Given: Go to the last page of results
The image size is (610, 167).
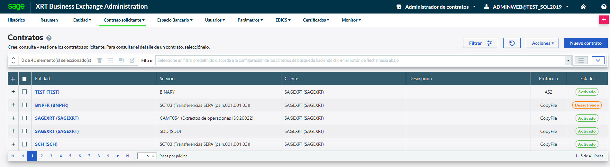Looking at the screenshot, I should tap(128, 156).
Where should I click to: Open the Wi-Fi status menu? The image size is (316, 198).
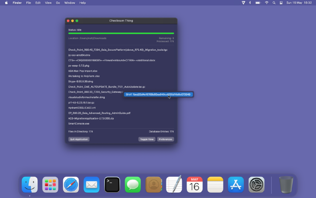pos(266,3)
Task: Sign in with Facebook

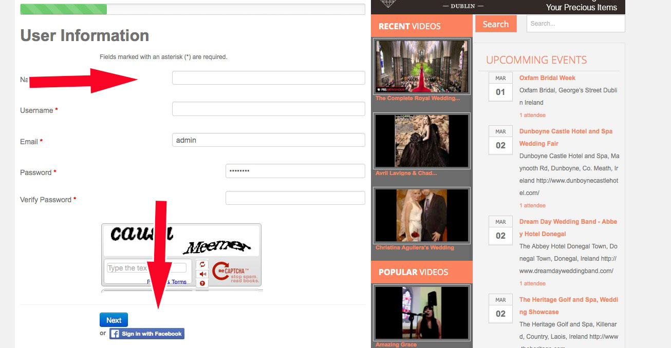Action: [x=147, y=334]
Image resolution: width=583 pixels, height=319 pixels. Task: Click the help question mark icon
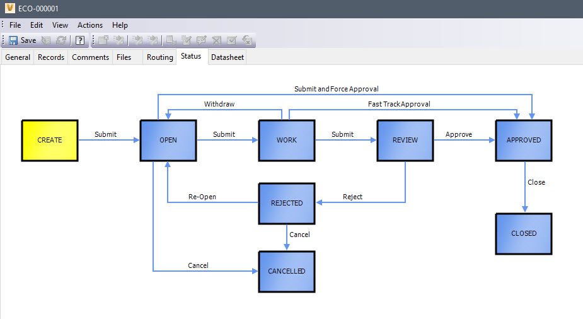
* * *
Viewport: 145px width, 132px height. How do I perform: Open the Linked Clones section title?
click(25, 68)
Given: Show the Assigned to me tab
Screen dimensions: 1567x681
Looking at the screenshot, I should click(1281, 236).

— EXERCISE DIRECTIONS —
Please print everything from the line that contains "Task: Sign in with Facebook" down to the line that contains "Image resolution: width=583" exactly as the items show them, and leave the pictures out.

— WORKED SOLUTION —
Task: Sign in with Facebook

Action: [x=147, y=334]
Image resolution: width=583 pixels, height=319 pixels. Task: Click the help question mark icon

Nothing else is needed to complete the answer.